Excerpt
The last headline refers to Trump downplaying the seriousness of the disease over the past ten months. But, can a president who has logged more than 20,000 lies in less than four years be trusted about anything?
Sunday’s Huffington Post headline screamed: “TRUMP CREDIBILITY CRISIS — NOBODY BELIEVES HIM!”
While Democratic presidential candidate Joe Biden – whom Trump has chided for wearing a mask – and other party leaders have been appropriately solicitous of the first family’s health, others suggest the COVID-19 announcement is a cynical sympathy play, a ploy to avoid future debates, a publicity stunt where Trump emerges as a survivor — breaking quarantine to bask in the cheers of his supporters – or maybe an excuse to try to stop an election he is afraid he might lose…
I’ll stick with the official version: the president is sick. His egomaniacal demand for public adulation finally caught up with him. Politicizing a health crisis instead of trying to protect us, has resulted in severe consequences for all of us, death for many – including his own supporters, whose survivors have chastised him publicly.
Not only is the United States accountable for 20 percent of the world’s COVID-19 deaths, but as of Sunday we represented a solid 20 percent of all cases: 7,329,00 out of 34,905,000.
Suppose we had had the leadership to keep our cases representative of our population. As 4.2 percent of the world, we should have about 1,460,000 cases. Our current death rate from the virus is about 2.8 percent. Applying that to 1.46 million, and we would have 44,000 deaths instead of pushing past 210,000 sometime this week.
But we had no leadership. We are still in the first phase of the epidemic since no precautions have been put into place to stem its tide.
Sunday Trump sent a message: “I think I’ll be back soon.”
We can hope that the experience might have taught him something. We can hope, too, that his cult followers will open their eyes to how dangerous he is – to them as well as himself.

Extracted material

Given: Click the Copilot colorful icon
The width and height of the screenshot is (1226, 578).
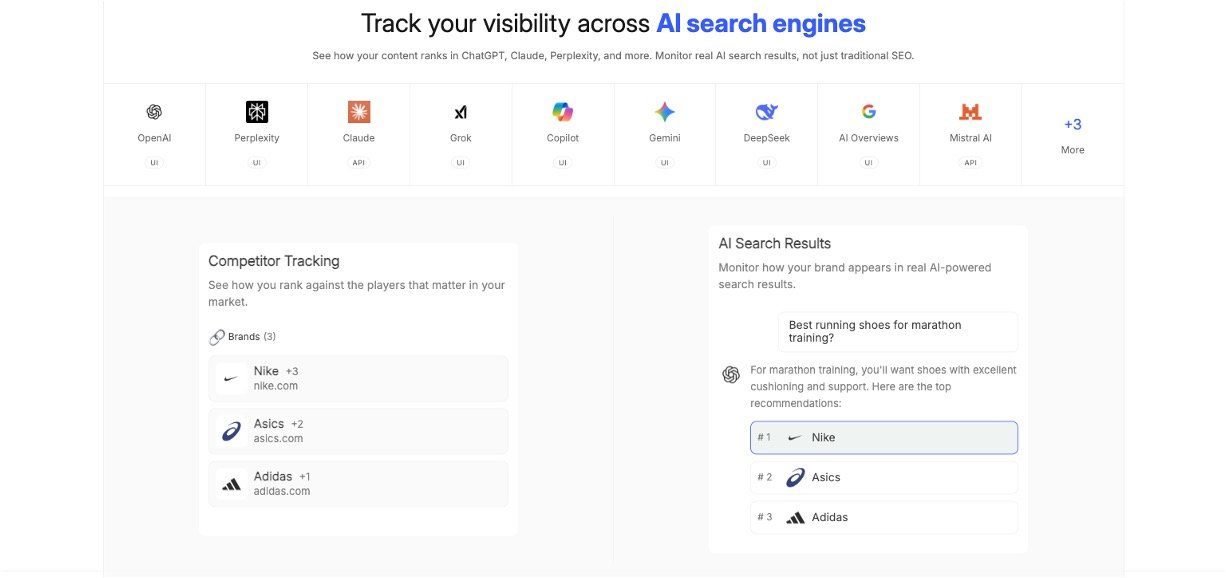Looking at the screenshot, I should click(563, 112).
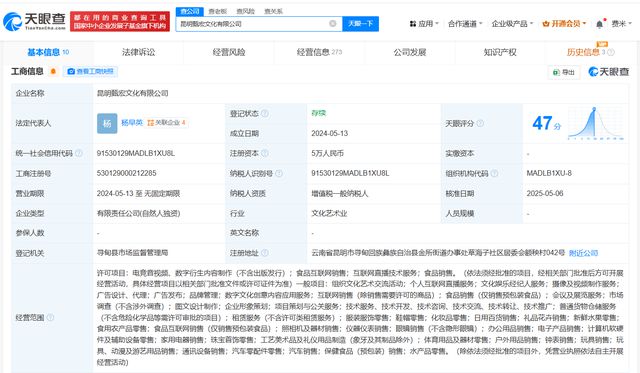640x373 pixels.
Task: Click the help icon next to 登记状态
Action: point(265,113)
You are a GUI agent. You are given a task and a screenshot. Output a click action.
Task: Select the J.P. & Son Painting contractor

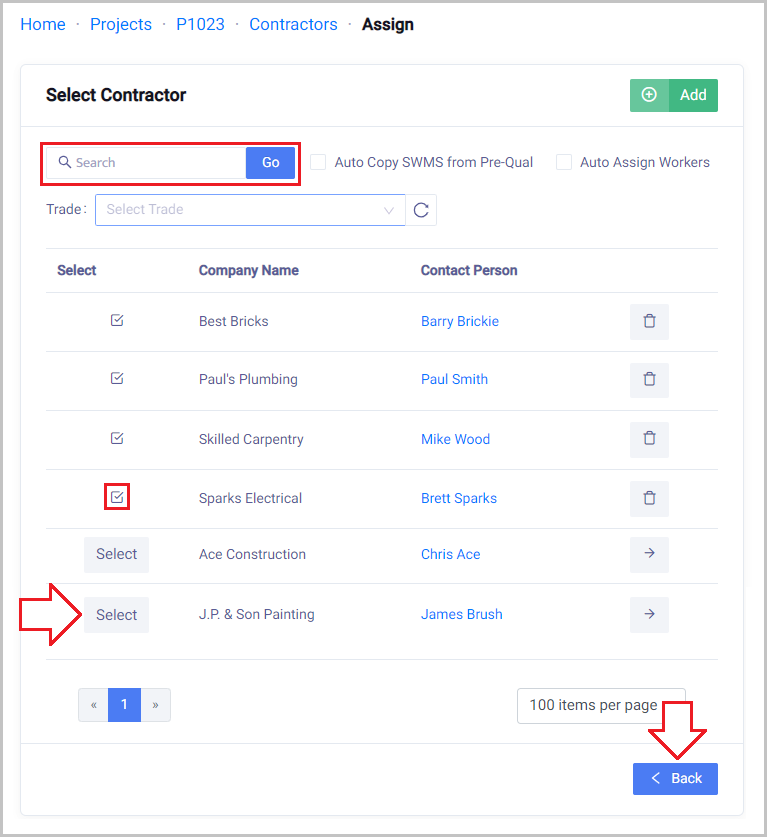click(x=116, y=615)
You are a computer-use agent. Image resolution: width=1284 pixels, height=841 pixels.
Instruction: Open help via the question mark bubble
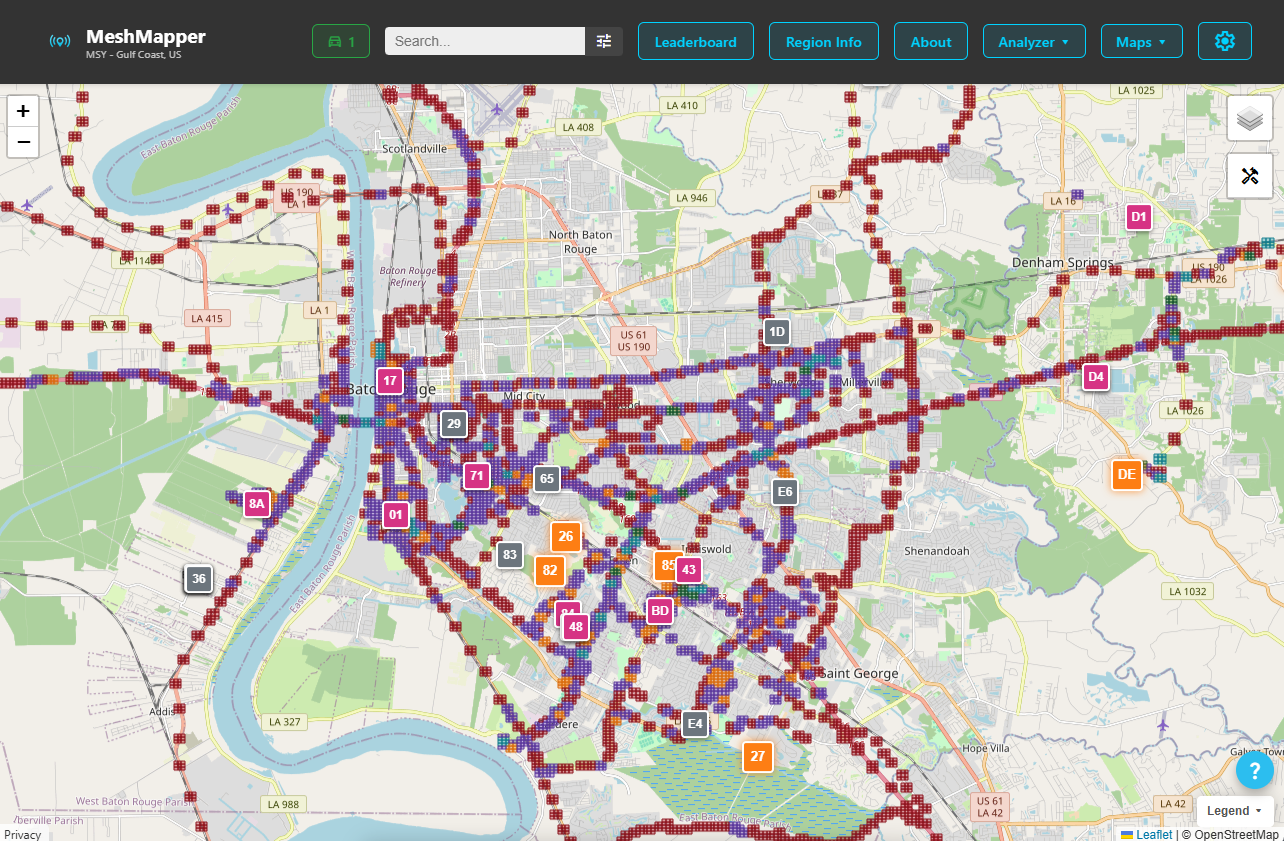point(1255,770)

Required action 1
According to the column on Trump's COVID-19 diagnosis, what percentage of the world's population does the United States make up?
Required action 2
List every explanation that, according to the column on Trump's COVID-19 diagnosis, others suggest for the COVID-19 announcement.
Answer using only the column on Trump's COVID-19 diagnosis, not the listing.

Written reply 1
4.2 percent

Written reply 2
- A cynical sympathy play
- A ploy to avoid future debates
- A publicity stunt where Trump emerges as a survivor
- An excuse to try to stop an election he is afraid he might lose